Peirce was very struck by something he read from the Scottish thinker Alexander Bain. Bain had described how human beings inquire to find truth because doubt is irritating to us and belief is satisfying. When we doubt we feel uncomfortable, but when we believe that we have discovered the truth we feel an immediate sense of relief. So we are conditioned to find beliefs.
What Peirce recognized is that in our search for truth what we are actually looking for is a truth to believe in so that the discomfort of doubt will vanish. We often aren’t interested whether the truth we have latched on to is actually true or not. For Charles Peirce this wasn’t good enough. He felt that there must be an objective rather than a subjective validation of truth and so he came up with his original conception of Pragmatism. Peirce conceived that the absolute truth of any line of inquiry would be the truth that an unlimited community of inquirers would ultimately agree upon given sufficient time to follow that line of inquiry to its ultimate end. This allowed Peirce to retain some Idealism in his version of Pragmatism (which he eventually called Pragmatacism to differentiate it from the Pragmatism that was popularized by William James.) because there was ultimate “ideal” truth that existed outside of anyone’s opinion or experience of it.
At the same time he also held that the ultimate truth which the unlimited community of inquirers was converging upon would always be infinitively far away. The ultimate truth that you are approaching is moving away from you as fast as you are approaching.
In this way Peirce conceives of a universe that is converging on “something” and retains the essence of Idealist philosophers like Kant and Hegel and even Idealist Evolutionary Philosophers like the French Henri Bergson.

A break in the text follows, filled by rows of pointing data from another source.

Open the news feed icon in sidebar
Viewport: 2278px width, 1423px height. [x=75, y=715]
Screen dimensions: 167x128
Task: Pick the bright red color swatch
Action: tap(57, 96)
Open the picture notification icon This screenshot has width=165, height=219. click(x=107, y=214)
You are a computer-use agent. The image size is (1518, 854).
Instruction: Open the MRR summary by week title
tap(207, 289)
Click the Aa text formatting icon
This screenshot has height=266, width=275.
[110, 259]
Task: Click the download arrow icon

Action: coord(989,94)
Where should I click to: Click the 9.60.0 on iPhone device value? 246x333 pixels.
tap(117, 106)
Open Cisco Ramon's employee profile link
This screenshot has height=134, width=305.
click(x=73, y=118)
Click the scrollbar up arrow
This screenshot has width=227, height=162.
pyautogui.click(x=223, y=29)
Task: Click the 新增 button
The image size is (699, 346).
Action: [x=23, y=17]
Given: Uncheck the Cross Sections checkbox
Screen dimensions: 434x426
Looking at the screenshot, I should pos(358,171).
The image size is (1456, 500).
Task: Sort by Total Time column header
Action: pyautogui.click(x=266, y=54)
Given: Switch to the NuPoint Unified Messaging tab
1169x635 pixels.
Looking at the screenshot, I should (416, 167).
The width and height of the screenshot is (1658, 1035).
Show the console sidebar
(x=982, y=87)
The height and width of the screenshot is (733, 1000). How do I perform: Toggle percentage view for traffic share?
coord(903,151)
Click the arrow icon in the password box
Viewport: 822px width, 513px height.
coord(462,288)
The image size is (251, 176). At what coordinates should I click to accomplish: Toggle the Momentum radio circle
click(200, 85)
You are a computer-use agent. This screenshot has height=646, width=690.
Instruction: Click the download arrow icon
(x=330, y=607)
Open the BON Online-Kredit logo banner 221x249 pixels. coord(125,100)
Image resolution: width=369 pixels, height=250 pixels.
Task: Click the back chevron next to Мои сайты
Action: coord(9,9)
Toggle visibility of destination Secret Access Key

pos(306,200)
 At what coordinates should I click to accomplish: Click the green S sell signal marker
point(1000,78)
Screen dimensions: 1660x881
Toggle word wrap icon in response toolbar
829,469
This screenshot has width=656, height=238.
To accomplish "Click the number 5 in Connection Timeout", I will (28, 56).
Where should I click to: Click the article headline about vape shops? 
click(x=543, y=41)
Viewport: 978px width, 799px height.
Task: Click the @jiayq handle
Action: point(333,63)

At the same time by always tossing the ultimate truth out into the infinite future he leaves the universe open-ended and undetermined in a way that satisfied the evolutionary sensibilities of Pragmatists like William James and John Dewey.
This conception did leave Peirce with a problem yet to be solved. If the ultimate Truth was always cast into the infinite future there still needed to be a way to pragmatically determining the truth of any given moment. Since we can’t know the ultimate truth then Peirce prescribed the Pragmatic Maxim as an objective measure of truth to be used in the infinite meantime that we actually exist in. In 1905 Peirce articulated his Pragmatic Maxim as follows.
“… all reasonings turn upon the idea that if one exerts certain kinds of volition, one will undergo in return certain compulsory perceptions. Now this sort of consideration, namely, that certain lines of conduct will entail certain kinds of inevitable experiences is what is called a “practical consideration”. Hence is justified the maxim, belief in which constitutes pragmatism; namely:
In order to ascertain the meaning of an intellectual conception one should consider what practical consequences might conceivably result by necessity from the truth of that conception; and the sum of these consequences will constitute the entire meaning of the conception.”
Essentially he is asserting that an idea is identical to the sum total of the consequences that can be imagined if that idea were acted upon. In order to determine the objective truth of any moment, Peirce is suggesting that we need only look at the results of acting on a given idea. If an idea proves itself to be true in action then that is as true as we can know it to be. And any idea must continually prove itself to be true to be considered true, because its absolute truth can never be ultimately determined.
One of the key words that I notice in the Pragmatic Maxim as stated above if the use of the word compulsory. Peirce is articulating the law of action and consequence. He is describing the foundations of what I am beginning to believe is the essential Pragmatic world view – namely that certain ideas have to lead to certain actions which have to lead to specific consequences. As I imagine it an idea grows into a consequence the way a seed grows into a tree. The Pragmatic Maxim is in this sense a Western law of Karma.